• Goal of the exercise: Copy each line of the data below in which the word "Toggle" can be found.

• Source material:
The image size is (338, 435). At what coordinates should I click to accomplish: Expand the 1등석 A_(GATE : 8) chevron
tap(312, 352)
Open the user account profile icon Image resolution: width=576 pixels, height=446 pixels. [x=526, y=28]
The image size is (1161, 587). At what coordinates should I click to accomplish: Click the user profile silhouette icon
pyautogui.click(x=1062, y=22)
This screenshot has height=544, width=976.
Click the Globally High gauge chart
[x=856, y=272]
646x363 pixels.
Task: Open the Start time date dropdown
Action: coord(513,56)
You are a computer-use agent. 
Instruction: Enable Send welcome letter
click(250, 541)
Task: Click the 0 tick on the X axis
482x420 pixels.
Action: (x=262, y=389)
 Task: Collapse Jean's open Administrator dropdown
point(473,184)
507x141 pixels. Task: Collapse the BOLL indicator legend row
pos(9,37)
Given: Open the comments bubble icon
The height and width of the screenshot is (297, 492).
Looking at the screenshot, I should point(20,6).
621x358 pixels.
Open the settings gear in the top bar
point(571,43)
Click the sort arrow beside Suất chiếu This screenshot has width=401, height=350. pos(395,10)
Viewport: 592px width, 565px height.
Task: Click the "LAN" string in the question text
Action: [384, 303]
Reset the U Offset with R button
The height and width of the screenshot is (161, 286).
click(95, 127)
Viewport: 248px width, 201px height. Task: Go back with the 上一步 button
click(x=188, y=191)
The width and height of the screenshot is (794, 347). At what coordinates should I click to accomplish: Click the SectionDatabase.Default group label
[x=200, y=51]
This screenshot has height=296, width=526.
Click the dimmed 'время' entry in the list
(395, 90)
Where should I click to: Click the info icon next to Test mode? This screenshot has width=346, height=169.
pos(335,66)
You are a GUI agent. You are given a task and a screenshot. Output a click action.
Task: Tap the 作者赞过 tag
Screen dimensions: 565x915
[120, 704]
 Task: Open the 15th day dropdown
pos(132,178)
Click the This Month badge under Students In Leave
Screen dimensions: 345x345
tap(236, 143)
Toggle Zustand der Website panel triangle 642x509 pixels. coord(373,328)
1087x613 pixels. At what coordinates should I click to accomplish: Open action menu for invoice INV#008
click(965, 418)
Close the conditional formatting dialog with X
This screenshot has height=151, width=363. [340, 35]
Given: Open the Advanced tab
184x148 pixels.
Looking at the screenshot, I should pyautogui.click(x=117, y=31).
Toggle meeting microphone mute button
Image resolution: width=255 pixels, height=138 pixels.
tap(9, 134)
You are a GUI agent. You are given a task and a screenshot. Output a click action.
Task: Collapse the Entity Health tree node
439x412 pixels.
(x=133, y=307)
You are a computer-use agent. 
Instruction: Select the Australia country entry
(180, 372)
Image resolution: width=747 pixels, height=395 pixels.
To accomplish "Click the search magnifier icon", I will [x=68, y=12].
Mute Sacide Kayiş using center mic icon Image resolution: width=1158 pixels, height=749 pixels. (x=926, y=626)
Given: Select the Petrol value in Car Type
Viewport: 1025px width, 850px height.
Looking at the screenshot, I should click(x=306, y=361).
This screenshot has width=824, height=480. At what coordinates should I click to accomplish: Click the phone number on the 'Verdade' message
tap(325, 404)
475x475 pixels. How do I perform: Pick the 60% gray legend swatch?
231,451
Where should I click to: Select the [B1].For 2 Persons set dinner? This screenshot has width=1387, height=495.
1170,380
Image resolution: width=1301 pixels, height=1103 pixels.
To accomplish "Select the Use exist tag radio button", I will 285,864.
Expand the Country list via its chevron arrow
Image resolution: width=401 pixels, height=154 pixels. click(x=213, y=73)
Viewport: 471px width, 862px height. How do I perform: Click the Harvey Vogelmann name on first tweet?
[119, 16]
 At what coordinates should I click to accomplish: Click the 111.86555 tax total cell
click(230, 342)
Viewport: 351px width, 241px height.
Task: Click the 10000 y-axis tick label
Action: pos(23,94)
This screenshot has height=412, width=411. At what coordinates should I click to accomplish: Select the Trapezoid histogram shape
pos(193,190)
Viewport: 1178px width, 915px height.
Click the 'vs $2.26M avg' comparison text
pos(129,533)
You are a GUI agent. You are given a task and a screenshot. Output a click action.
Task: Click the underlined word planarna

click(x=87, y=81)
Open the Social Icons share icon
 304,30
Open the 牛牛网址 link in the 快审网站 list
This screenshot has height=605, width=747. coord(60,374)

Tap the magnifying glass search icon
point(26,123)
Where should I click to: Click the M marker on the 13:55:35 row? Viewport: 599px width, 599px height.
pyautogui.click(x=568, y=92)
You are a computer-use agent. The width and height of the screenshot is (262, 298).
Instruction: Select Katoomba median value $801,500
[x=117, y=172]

• Exercise output:
Toggle Zustand der Website panel triangle 642x509 pixels. coord(373,328)
Toggle meeting microphone mute button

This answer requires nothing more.